An Introduction to Qigong

Author: Liang S//Wu WC
Conference/Journal: Kung Fu Qigong Magazine
Date published: 2002
Other: Volume ID: Aug , Special Notes: (Partial paper reproduced) , Word Count: 354

Qigong (Chi Kung) has been an integral part of Chinese culture since ancient China. High level
qigong masters have always been respected and held in high esteem in Chinese society. They
studied qigong not merely for the health and strength of the body, but as an attempt to
understand human nature and its interactions with the environment and the universe as a
whole. Realizing that humans are part of nature, any attempt to understand human physiology
inevitably involves the study of the universe. These qigong masters were the pillars of Chinese society and included
healers, philosophers, teachers, astrologers, scientists, martial artists, and government leaders. Their study resulted in the formation of the Yin-Yang and the Five Element Theories that have guided, and still guide the development and research of all fields of study, from medicine, to government, to the understanding of our greater existence.

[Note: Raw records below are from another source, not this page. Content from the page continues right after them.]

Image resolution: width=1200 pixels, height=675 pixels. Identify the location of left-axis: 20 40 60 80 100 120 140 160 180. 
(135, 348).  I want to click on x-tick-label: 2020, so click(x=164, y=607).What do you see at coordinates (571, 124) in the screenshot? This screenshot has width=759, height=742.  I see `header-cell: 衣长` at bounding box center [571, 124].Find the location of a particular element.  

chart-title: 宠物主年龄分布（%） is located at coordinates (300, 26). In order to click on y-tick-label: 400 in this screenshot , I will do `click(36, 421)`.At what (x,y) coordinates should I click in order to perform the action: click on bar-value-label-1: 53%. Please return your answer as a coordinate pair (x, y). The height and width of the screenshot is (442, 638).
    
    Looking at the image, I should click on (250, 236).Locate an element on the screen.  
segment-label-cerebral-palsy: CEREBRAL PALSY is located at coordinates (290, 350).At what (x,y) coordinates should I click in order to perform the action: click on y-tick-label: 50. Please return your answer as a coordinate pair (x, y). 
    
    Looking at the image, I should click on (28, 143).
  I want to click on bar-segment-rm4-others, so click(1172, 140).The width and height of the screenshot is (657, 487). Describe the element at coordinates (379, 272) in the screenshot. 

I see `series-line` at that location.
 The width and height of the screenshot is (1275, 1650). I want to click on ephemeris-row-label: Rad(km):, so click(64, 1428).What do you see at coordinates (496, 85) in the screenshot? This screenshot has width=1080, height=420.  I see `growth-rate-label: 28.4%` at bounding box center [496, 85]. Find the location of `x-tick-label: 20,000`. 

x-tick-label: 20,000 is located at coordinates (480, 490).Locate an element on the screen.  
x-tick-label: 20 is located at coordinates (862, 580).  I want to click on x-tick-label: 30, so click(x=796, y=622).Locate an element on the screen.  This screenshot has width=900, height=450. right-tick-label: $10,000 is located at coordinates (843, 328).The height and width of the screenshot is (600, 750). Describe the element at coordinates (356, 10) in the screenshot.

Today, qigong is most often referred to as any set of breathing and qi circulation techniques that are capable of improving health, preventing illness, and strengthening the body. Generally speaking, qi is a Chinese term used to refer to all types of energy. It is the intrinsic substance or the vital force behind all things in the universe. It is the medium between and within all material substances. We are all immersed in it. The term gong refers to the power to produce an effect, an attainment of, or an accomplishment that is achieved with steady practice. Loosely, qigong can be translated as the attainment of qi. Healers and the medical society use qigong for healing and preventing illness. Martial artists used qigong for developing incredible strength and abilities. Others use qigong to attain a greater state of consciousness.The practice of qigong aims at balancing and strengthening qi in the human body. In Medical Qigong, for example, the objective for healing illness is to build the patient's qi to counteract the pathogenic influences and to regulate the balance of yin-yang energy, thereby returning the
body to a normal physiological state, thus regaining health. This way the energetic imbalance is rebalanced and the root cause of the illness is removed.